The offense was smart. “Princeton,” recalled Primps,
“shot its defensive end to the outside to stop Martin. Seb
LaSpina designed a play to leave that end unblocked. So Massey
simply slipped the ball to me inside.”
Coe, Gallagher and Neville were All-Ivy that season, Gallagher and
Neville each an NFL draftee along with Martin the following year.
Maybe the offense lacked such standouts, but it certainly had
contributors like those holdover 1968 guards, Jack Perkowski and
Bart Whiteman; Mickey Adair at center, Brad Lee at guard, Kessler
and Matory at tackle and Dave Brooks and Lew Roney at end.
Then came Harvard before a big crowd, 63,000, in the Bowl and on a
muddy field. The Crimson had won only three games and the Yale
defense gave the foe just 27 yards rushing, 94 by passing. One
touchdown, on a 3-yard third-period plunge by Primps, was enough
for a 7-0 victory.
Thus it is easy to understand Carm Cozza’s pride in this
team, one he has described as his best coaching effort.
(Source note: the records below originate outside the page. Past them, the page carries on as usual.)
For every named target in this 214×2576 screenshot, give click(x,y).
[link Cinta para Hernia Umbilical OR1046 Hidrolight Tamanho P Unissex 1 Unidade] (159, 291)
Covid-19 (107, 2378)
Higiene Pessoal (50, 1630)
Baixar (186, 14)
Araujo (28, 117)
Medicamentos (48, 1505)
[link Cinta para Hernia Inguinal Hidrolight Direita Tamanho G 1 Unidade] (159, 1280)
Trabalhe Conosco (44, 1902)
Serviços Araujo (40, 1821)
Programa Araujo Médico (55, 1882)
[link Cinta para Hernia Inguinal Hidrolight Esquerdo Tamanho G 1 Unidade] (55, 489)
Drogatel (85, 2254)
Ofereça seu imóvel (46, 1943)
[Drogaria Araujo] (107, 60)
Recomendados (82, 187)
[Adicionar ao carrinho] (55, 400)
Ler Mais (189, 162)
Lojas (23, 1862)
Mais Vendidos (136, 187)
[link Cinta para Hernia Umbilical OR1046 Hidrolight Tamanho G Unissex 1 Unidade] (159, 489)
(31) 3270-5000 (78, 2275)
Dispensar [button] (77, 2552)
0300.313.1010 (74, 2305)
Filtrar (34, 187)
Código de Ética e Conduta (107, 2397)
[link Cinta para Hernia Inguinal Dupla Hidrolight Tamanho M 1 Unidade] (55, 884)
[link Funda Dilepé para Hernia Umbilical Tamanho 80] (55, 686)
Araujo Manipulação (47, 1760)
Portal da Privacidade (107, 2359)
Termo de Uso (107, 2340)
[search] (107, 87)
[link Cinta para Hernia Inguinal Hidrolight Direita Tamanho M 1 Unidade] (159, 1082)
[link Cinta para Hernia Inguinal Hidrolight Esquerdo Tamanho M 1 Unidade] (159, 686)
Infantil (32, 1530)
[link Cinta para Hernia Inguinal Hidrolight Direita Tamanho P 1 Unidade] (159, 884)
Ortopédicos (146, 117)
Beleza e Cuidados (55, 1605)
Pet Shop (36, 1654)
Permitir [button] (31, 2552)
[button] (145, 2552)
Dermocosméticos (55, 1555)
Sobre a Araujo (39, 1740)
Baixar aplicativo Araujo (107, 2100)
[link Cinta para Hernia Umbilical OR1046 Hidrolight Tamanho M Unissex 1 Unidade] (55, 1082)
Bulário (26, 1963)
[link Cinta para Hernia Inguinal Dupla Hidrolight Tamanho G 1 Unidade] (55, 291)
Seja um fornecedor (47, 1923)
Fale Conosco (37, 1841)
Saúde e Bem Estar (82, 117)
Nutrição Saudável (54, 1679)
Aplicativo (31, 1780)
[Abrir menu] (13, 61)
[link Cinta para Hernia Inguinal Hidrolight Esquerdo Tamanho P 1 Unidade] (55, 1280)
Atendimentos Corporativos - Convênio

Those
seniors, Coe and his friends, were among the few classes in Ivy
annals to achieve three championships in three seasons, and they
had helped Yale go unbeaten in 17 consecutive games. That streak
was unmatched in the Ivy League until the 1990s.
By the way, the 1969 team is holding a 40th anniversary affair
this weekend. Andy Coe and Carm Cozza are presiding.
END
Greg Hall, a three-time letterman at end, was on Carm
Cozza’s Ivy champion teams of 1974 and 1976. Hall is an
executive with Barclays Capital in New York City.